=== Data in this exercise ===
-------

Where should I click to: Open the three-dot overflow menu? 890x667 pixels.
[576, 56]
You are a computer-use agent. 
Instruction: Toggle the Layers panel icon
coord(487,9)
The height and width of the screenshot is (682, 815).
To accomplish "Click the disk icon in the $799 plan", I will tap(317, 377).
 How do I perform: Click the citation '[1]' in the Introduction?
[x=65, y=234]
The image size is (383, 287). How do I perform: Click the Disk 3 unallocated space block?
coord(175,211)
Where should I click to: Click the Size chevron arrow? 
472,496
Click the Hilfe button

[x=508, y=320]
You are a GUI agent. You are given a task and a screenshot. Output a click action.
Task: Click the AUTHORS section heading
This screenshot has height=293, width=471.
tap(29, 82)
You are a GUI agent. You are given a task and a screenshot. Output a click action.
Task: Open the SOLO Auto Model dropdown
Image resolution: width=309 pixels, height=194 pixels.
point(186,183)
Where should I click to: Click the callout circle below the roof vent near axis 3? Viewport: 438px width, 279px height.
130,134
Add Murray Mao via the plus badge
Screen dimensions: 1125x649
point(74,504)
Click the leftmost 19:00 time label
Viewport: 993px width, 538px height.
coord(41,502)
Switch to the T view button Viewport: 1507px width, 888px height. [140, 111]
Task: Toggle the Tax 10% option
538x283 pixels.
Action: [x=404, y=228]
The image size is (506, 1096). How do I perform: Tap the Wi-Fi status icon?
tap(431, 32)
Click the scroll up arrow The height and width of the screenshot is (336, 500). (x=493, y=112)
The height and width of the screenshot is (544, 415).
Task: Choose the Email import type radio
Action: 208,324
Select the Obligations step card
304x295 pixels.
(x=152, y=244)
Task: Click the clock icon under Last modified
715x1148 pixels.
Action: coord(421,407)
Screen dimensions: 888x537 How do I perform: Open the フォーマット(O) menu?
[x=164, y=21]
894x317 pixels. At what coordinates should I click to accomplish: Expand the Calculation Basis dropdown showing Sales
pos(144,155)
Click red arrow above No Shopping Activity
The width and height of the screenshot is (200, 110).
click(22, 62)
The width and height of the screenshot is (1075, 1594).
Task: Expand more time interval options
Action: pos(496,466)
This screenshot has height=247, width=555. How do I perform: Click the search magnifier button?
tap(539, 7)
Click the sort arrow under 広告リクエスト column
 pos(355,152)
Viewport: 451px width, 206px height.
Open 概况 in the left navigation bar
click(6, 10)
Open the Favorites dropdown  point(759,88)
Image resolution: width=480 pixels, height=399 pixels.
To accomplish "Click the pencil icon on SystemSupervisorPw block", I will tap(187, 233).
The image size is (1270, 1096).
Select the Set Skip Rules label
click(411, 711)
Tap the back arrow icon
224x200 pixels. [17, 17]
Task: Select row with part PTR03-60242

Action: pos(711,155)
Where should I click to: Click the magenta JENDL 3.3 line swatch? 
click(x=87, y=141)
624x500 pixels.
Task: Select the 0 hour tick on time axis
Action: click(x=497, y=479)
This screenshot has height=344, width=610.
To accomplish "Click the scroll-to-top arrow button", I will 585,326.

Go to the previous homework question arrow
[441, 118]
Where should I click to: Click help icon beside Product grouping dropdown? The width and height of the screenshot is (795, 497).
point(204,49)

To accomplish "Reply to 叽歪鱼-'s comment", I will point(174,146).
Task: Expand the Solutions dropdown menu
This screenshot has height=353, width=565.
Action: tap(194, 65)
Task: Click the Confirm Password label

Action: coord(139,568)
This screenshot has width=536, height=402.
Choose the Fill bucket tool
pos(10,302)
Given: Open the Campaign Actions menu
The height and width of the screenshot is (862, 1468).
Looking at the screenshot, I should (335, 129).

-------

=== Work to complete ===
Using the data above, restate every record word for word.

=== Your response ===
Where should I click to: Open the three-dot overflow menu? 890x667 pixels.
[576, 56]
You are a computer-use agent. 
Instruction: Toggle the Layers panel icon
coord(487,9)
The height and width of the screenshot is (682, 815).
To accomplish "Click the disk icon in the $799 plan", I will tap(317, 377).
 How do I perform: Click the citation '[1]' in the Introduction?
[x=65, y=234]
The image size is (383, 287). How do I perform: Click the Disk 3 unallocated space block?
coord(175,211)
Where should I click to: Click the Size chevron arrow? 
472,496
Click the Hilfe button

[x=508, y=320]
You are a GUI agent. You are given a task and a screenshot. Output a click action.
Task: Click the AUTHORS section heading
This screenshot has height=293, width=471.
tap(29, 82)
You are a GUI agent. You are given a task and a screenshot. Output a click action.
Task: Open the SOLO Auto Model dropdown
Image resolution: width=309 pixels, height=194 pixels.
point(186,183)
Where should I click to: Click the callout circle below the roof vent near axis 3? Viewport: 438px width, 279px height.
130,134
Add Murray Mao via the plus badge
Screen dimensions: 1125x649
point(74,504)
Click the leftmost 19:00 time label
Viewport: 993px width, 538px height.
coord(41,502)
Switch to the T view button Viewport: 1507px width, 888px height. [140, 111]
Task: Toggle the Tax 10% option
538x283 pixels.
Action: [x=404, y=228]
The image size is (506, 1096). How do I perform: Tap the Wi-Fi status icon?
tap(431, 32)
Click the scroll up arrow The height and width of the screenshot is (336, 500). (x=493, y=112)
The height and width of the screenshot is (544, 415).
Task: Choose the Email import type radio
Action: 208,324
Select the Obligations step card
304x295 pixels.
(x=152, y=244)
Task: Click the clock icon under Last modified
715x1148 pixels.
Action: coord(421,407)
Screen dimensions: 888x537 How do I perform: Open the フォーマット(O) menu?
[x=164, y=21]
894x317 pixels. At what coordinates should I click to accomplish: Expand the Calculation Basis dropdown showing Sales
pos(144,155)
Click red arrow above No Shopping Activity
The width and height of the screenshot is (200, 110).
click(22, 62)
The width and height of the screenshot is (1075, 1594).
Task: Expand more time interval options
Action: pos(496,466)
This screenshot has height=247, width=555. How do I perform: Click the search magnifier button?
tap(539, 7)
Click the sort arrow under 広告リクエスト column
 pos(355,152)
Viewport: 451px width, 206px height.
Open 概况 in the left navigation bar
click(6, 10)
Open the Favorites dropdown  point(759,88)
Image resolution: width=480 pixels, height=399 pixels.
To accomplish "Click the pencil icon on SystemSupervisorPw block", I will tap(187, 233).
The image size is (1270, 1096).
Select the Set Skip Rules label
click(411, 711)
Tap the back arrow icon
224x200 pixels. [17, 17]
Task: Select row with part PTR03-60242

Action: pos(711,155)
Where should I click to: Click the magenta JENDL 3.3 line swatch? 
click(x=87, y=141)
624x500 pixels.
Task: Select the 0 hour tick on time axis
Action: click(x=497, y=479)
This screenshot has height=344, width=610.
To accomplish "Click the scroll-to-top arrow button", I will 585,326.

Go to the previous homework question arrow
[441, 118]
Where should I click to: Click help icon beside Product grouping dropdown? The width and height of the screenshot is (795, 497).
point(204,49)

To accomplish "Reply to 叽歪鱼-'s comment", I will point(174,146).
Task: Expand the Solutions dropdown menu
This screenshot has height=353, width=565.
Action: tap(194, 65)
Task: Click the Confirm Password label

Action: coord(139,568)
This screenshot has width=536, height=402.
Choose the Fill bucket tool
pos(10,302)
Given: Open the Campaign Actions menu
The height and width of the screenshot is (862, 1468).
Looking at the screenshot, I should (335, 129).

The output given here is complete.